After months of losses, Sony is back in the black. Following a massive restructuring that saw 16,000 jobs eliminated, the electronics giant today reported ¥79.2 billion ($871.2 million) in net income from October to December 2009. The 660.6 percent increase in profits came in spite of overall revenues rising just 3.9 percent to ¥2.24 trillion ($24.6 billion) during the quarter.
Sony's Networked Products and Services division, which subsumed Sony Computer Entertainment last year, also saw its fortunes improve from October to December 2009. For the quarter, it reported ¥19.4 billion ($213.4 million) in operating profit, up from a ¥5.9 billion ($65 million) operating loss during the same period the year prior. Overall operating revenue rose just 1.9 percent to ¥606.1 billion ($6.7 billion).

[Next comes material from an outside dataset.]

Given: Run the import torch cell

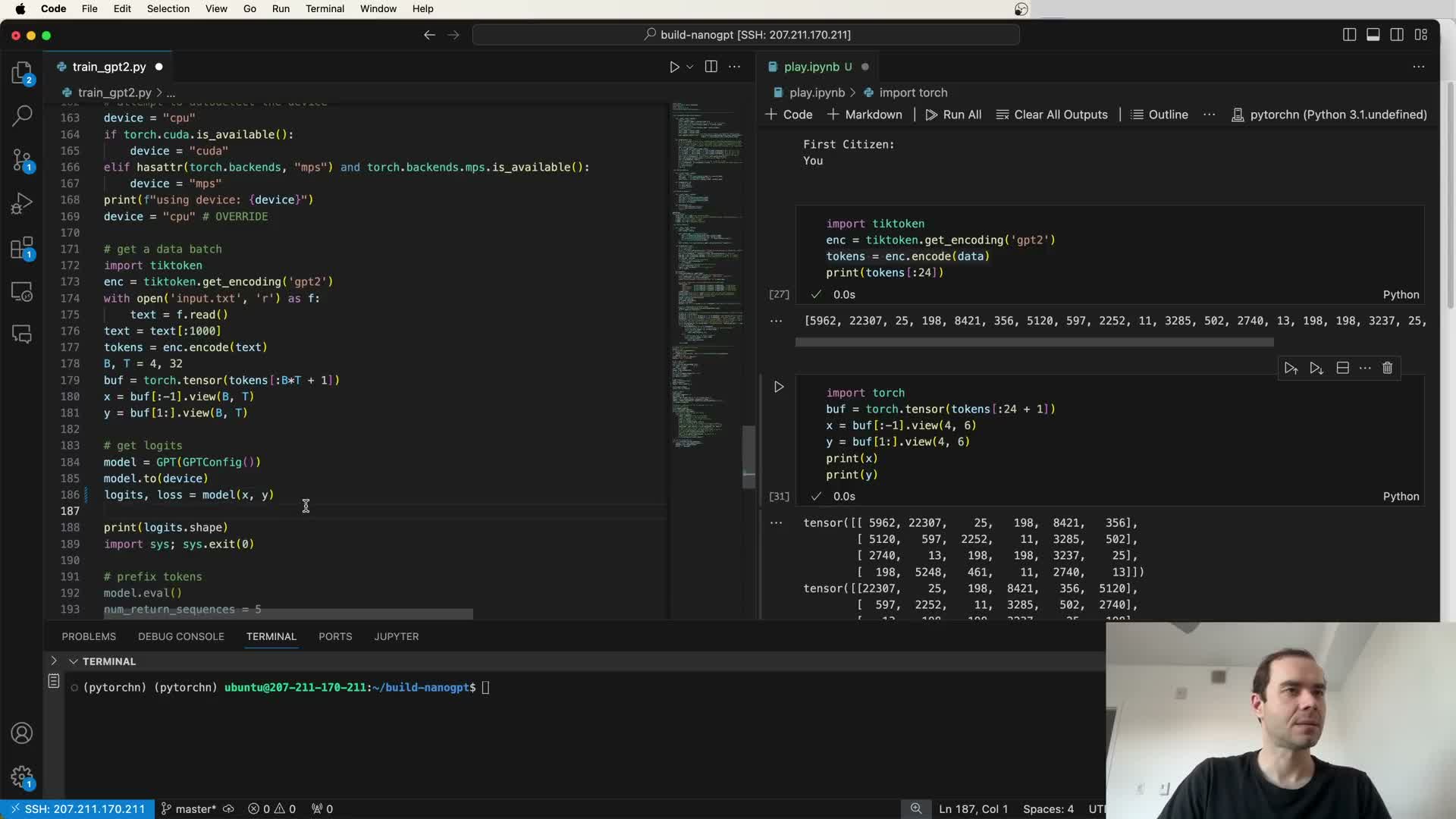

One big reason for Networked Products and Services' upward swing was a nearly 50 percent increase in sales of the PlayStation 3. The 120GB console's lower price point--now just $300 in the US and £250 in the UK--helped worldwide three-month sales jump by 2 million units from 4.5 million to 6.5 million units. The company also said the PS3's increased sales were coupled with "an improvement in the cost of PS3 hardware" afforded by its new slimline design, introduced late last August. International life-to-date sales of the console through the end of 2009 totaled 33.5 million.
Higher PS3 sales and lower PS3 costs helped offset the flagging fortunes of Sony's other two platforms. Despite the introduction of the heavily hyped, UMD-free PSP Go last October, overall PSP sales fell from 4.5 million to 4.2 million units during the last quarter of 2009. The aging PlayStation 2, now well into its ninth year, saw three-month sales slip from 2.5 million to 2.1 million units year-over-year.
Though analysts estimate that Sony still loses around $36 per PS3, the company does make money from first-party game software sales and third-party game software licensing fees. On that front, the Oct.-Dec. quarter saw 47.6 million PS3 games sold, 15 million PSP games sold, and 11.2 PS2 games sold.
As a result of improved game sales, VAIO PC profitability, and increased income from its financial services, disc manufacturing, music, and film divisions, Sony has cut its predicted annual loss in half. However, the company still expects a shortfall of ¥30 billion ($330.5 million) for its 2009 fiscal year, which ends on March 31, 2010.
In terms of game hardware, Sony now expects to sell 13 million PS3s during its current fiscal year, in line with a forecast it issued in October. However, the company drastically reduced its estimated 12-month PSP sales from 15 million to just 10 million. It revised PS2 estimates up, though, from 5 million to 7 million for the fiscal year.
Finally, Sony also took a hatchet to its October estimates of overall annual PlayStation family software sales, lowering it from 240 million units to just 200 million units. First-party games published by SCE during the period include October's Uncharted 2: Among Thieves, the just-released MAG, and the upcoming God of War III, due out mid-March.